On Wednesday, Greg Archer the Clean Vehicles Manager at Transport and Energy, wrote that the emissions testing cheating scandal at Volkswagen is just the tip of the iceberg. He referred back to a report published last week by T&E, Don’t Breathe Here, detailing how European emissions testing procedures are completely inadequate. Most importantly, they found that 9 out of 10 diesel vehicles (90%) in Europe fail emissions tests performed in real world driving conditions, while passing the laboratory test. The problem is not limited to Volkswagen, but affects every manufacturer, and to a lesser extent also affects gasoline powered vehicles where 4 out of 5 (80%) fail emissions tests on the road, while passing laboratory tests.
The T&E report describes Europe’s NEDC procedures as being more lax, and easier to game by manufacturers, than the EPA’s test procedures. The report documents several known methods where manufacturers manipulate laboratory test results to make emissions look better than real world driving conditions. The result is emissions testing that T&E describes as “an ineffective system for testing vehicles that deliver impressive reductions of emissions in laboratory tests but fail to replicate this performance when driven on the road”.
The NEDC procedures contain loopholes that manufacturers routinely exploit to get better results. For example, the manufacturer can fully charge the 12v battery then disconnect the alternator during the test run, thereby reducing energy load on the engine so it runs better. Or they can pull back the brake calipers to reduce drag on the wheels, allowing the engine to run better.

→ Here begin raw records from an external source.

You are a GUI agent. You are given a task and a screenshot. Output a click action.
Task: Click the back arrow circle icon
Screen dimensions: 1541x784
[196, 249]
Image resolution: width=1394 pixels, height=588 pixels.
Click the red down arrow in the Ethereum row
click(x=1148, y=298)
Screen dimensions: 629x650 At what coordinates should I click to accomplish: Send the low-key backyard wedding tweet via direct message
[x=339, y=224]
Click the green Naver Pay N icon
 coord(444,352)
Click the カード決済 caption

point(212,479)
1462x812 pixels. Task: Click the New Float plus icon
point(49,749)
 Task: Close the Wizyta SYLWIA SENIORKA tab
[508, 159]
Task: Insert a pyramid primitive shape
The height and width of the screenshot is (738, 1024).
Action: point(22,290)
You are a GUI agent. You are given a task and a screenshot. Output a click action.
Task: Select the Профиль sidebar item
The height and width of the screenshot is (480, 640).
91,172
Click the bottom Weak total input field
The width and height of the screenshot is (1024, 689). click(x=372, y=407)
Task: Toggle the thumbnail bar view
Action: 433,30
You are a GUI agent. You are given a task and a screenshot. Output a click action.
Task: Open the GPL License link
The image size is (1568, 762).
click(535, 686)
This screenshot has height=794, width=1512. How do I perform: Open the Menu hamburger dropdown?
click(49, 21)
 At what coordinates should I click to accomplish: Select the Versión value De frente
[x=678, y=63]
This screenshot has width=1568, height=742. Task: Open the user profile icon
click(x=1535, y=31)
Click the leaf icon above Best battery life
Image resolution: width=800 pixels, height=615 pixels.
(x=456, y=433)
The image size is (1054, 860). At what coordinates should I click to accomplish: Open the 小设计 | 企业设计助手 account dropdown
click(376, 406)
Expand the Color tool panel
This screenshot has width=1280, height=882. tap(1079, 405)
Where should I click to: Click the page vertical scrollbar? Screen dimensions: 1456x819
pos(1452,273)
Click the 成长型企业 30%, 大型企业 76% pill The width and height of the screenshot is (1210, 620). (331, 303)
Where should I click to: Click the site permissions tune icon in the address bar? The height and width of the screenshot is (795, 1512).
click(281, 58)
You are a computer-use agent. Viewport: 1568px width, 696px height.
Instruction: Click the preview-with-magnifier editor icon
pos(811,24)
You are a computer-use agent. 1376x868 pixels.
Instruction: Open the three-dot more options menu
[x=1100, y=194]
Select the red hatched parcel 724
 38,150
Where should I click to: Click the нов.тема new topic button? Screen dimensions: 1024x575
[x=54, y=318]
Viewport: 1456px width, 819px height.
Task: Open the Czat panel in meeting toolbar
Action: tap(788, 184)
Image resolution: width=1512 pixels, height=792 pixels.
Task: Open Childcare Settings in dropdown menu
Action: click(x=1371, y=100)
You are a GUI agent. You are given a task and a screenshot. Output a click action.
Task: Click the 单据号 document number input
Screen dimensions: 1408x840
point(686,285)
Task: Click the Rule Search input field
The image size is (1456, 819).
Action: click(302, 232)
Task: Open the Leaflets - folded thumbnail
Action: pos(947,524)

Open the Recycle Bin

The core flaw, however, is the overall test procedure. The car is put through a standardized, but artificial, sequence of simulated speeds in a test cycle lasting 1100 seconds, where the throttle is ramped up and down to produce the required speeds. T&E points out this subjects the engine to a small subset of engine power levels, and not fully testing the engine. Manufacturers are known to be optimizing engines for good emissions results in the tested power levels, at the expense of emissions at non-tested power levels.
And, according to T&E’s report, manufacturers are known to have software in their engine control systems to detect an emissions test cycle. Or, exactly the allegation levied at Volkswagen by the EPA.
Two upcoming procedures changes will make it harder for automakers to game emissions testing in Europe. The critical one, according to T&E, goes into effect in Europe in 2016, and is a real driving emissions (RDE) test that’s performed on the road. The on-road test more closely represents real-world driving situations in a way artificial laboratory tests cannot. The other change is a new test procedure developed by the United Nations, which goes into effect in 2017 in Europe.
Do these issues apply to the U.S.? The T&E report refers to EPA and CARB test procedures as being far more advanced than what’s done in Europe. However, Volkswagen’s flagrant deceit in filing bogus emissions results raises big questions whether we can trust testing done in America. The test cycle specified by the EPA is just as artificial as the NEDC test cycle, for example, and is also not performed in real world road conditions.
The EPA and CARB have announced they’ll look into emissions from other car manufacturers, while also investigating the wrong-doing by Volkswagen.